» EXERCISE TASK 1
In the forum post about team sport fans, how many holes in one does the writer report having had?

» PASSAGE GIVEN
····················

# Ok, but I just don't get team sport fanatics



## []Doo[]Der

It's only a game, not a #$%@#! warlayful:
The results don't mean a thing

Tomorrow

Or to the other millions not interested.

The outcome achieves nothing - it's inconsequential It's uh it's, ? what's the word...? Ah yes I looked it up. The game result is effectively,
not important or significant it's just another of those inconsequential things. Like I might say,


insignificant, unimportant, of little/no consequence, neither here nor there, incidental, inessential, nonessential, immaterial, irrelevant; negligible, inappreciable, inconsiderable, slight, minor, trivial, trifling, petty, paltry, measly;piddling, piffling; 

de minimis to historic event.






Now an individual sport like golf where say I get a hole in one, (had 4 btw), means something to me. I can recall the event forever. I remember the course, the day, the golf hole (# 3 2X # & # 7 1X & # 16 1 X) And the club I used. (available on request so as not to bore you.

But a team sport with the actors,soccer, the ectomorph, abnormal stilt like round ball participants, (all millionaires btw while golfing participation costs us money!)ends with scores that ring out a day later with "WHO CARES!"

····················

» EXTRACTED ENTRIES
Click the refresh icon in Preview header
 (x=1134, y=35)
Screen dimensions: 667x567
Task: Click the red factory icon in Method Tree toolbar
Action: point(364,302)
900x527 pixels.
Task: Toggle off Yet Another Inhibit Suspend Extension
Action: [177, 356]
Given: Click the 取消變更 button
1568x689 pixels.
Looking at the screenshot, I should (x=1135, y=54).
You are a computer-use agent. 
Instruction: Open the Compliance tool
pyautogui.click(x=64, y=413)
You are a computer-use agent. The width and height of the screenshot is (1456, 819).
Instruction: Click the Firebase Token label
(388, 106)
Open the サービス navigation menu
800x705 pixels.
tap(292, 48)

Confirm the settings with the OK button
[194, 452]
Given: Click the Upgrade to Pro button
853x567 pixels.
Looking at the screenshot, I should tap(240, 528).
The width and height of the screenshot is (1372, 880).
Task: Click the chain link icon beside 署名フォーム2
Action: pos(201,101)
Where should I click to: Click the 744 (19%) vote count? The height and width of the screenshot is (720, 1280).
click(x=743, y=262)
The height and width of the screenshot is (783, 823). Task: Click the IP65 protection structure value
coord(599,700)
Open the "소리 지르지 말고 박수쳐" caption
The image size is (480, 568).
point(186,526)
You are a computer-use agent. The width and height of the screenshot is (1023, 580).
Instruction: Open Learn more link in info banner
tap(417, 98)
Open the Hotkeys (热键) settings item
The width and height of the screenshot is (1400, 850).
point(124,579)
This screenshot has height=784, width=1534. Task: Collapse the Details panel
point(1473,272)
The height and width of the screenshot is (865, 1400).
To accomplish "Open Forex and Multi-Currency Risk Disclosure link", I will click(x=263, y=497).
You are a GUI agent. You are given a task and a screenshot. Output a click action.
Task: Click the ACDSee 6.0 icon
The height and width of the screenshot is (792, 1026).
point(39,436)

····················

» EXERCISE TASK 2
Copy out the records verbatim, starting at the line that contains "You are a GUI" and ending at the end of the records.

» TASK RESULT 1
Four.

» TASK RESULT 2
You are a GUI agent. You are given a task and a screenshot. Output a click action.
Task: Click the ACDSee 6.0 icon
The height and width of the screenshot is (792, 1026).
point(39,436)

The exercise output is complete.